We got audiobook codes over here!

Hello all!
First, the good free stuff: The Wild Rose Press has recently acquired a whole bunch of download codes for their Audible audiobooks and has given them to us authors to give away. This is for my Wild Rose Press audiobooks only: The Ghost Downstairs, Summer Term, and Of Ghosts and Geeks. I have a few codes for US and a few for UK. Simply be among the first to email me for whichever ones you want, and you can have them! (Please specify whether US or UK codes work best for you.) The idea is that this will inspire you to leave a flattering review on Audible/Amazon/etc., as good reviews help drive sales (so they claim), so I hope you'll consider doing that when you're done listening.

A new type of publication news: I have an essay in this quarter's issue of The First Line, a magazine with a really cool premise: they post a "first line" for the next issue that writers are then supposed to begin a short story with. (E.g., "The window was open just enough to let in the cool night air.") The stories can go any direction after that line.
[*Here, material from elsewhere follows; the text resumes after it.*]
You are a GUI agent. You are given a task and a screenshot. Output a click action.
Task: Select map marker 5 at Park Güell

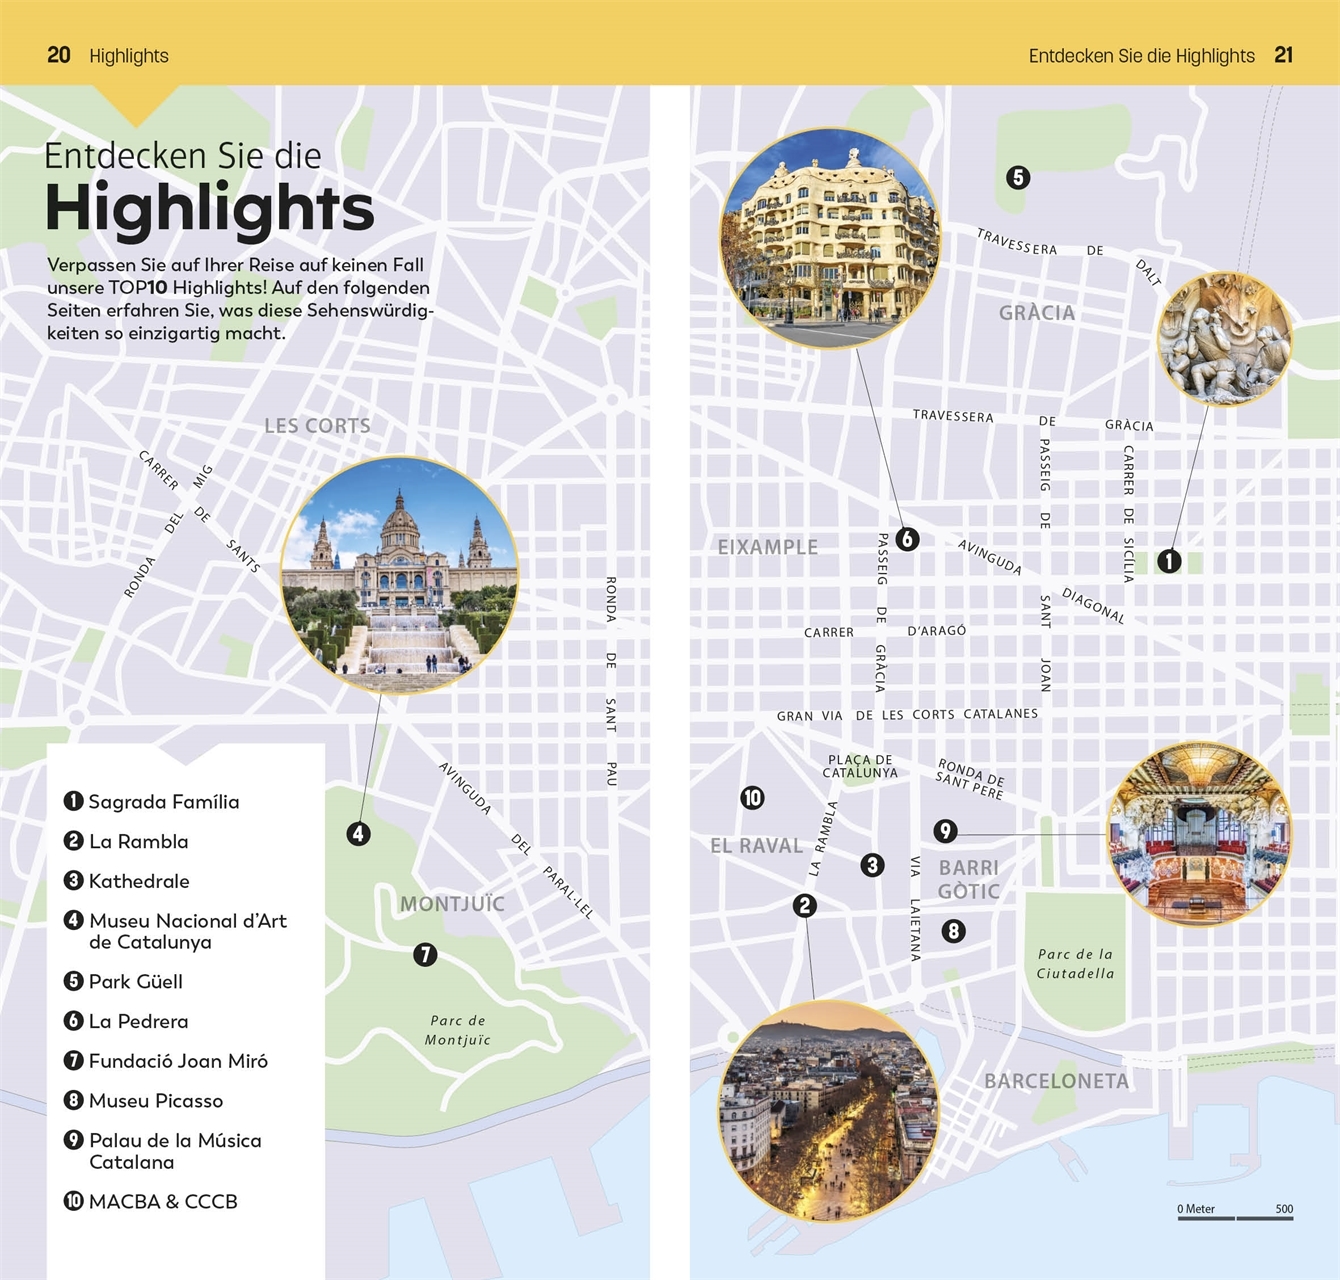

HOWEVER, a short story isn't what I wrote. They also include an essay in which someone writes about a first line of a book they love, and I wrote about the first line of E.M. Forster's delightful A Room with a View, which is, if you wondered:

“The Signora had no business to do it,” said Miss Bartlett, “no business at all.”

(Aren't you intrigued already?)

As for All the Better Part of Me, now that it's circulating in the wider world, I Skyped in to a book club meeting at Books Around the Corner in Gresham, Oregon, this Wednesday night. They had read the book and had lovely discussion questions and feedback for me. We also took a "group" photo, in which I'm slightly reminiscent of Max Headroom. (Only my fellow Gen X'ers will remember him...)
It was a lot of fun, and I'd enjoy doing more of these informal drop-ins, so let me know if you have a book club who's reading one of my books and you want to have me join in!

Now for a more sobering topic, but I think you should read it: the price of ebook piracy and why we shouldn't engage in it. I'll never know the total cost of the royalties I've lost by people making free copies of my ebooks for each other, but I know it's not a small number. People tend to assume that writers are making ginormous amounts of money by getting published, so it doesn't make a difference if readers share the ebooks around for free, but I can promise you that unless the writer is a household name, that's not true. Most of us make very modest amounts and rely heavily on those royalties on honestly-bought books. So please let your lawless piratical friends know about this article! (Not that you associate with such people, of course.) 

That's all for now. I'll see a handful of you at the Pacific Northwest Booksellers' Association trade show in Portland in early October, and will likely share photos of it for the next update!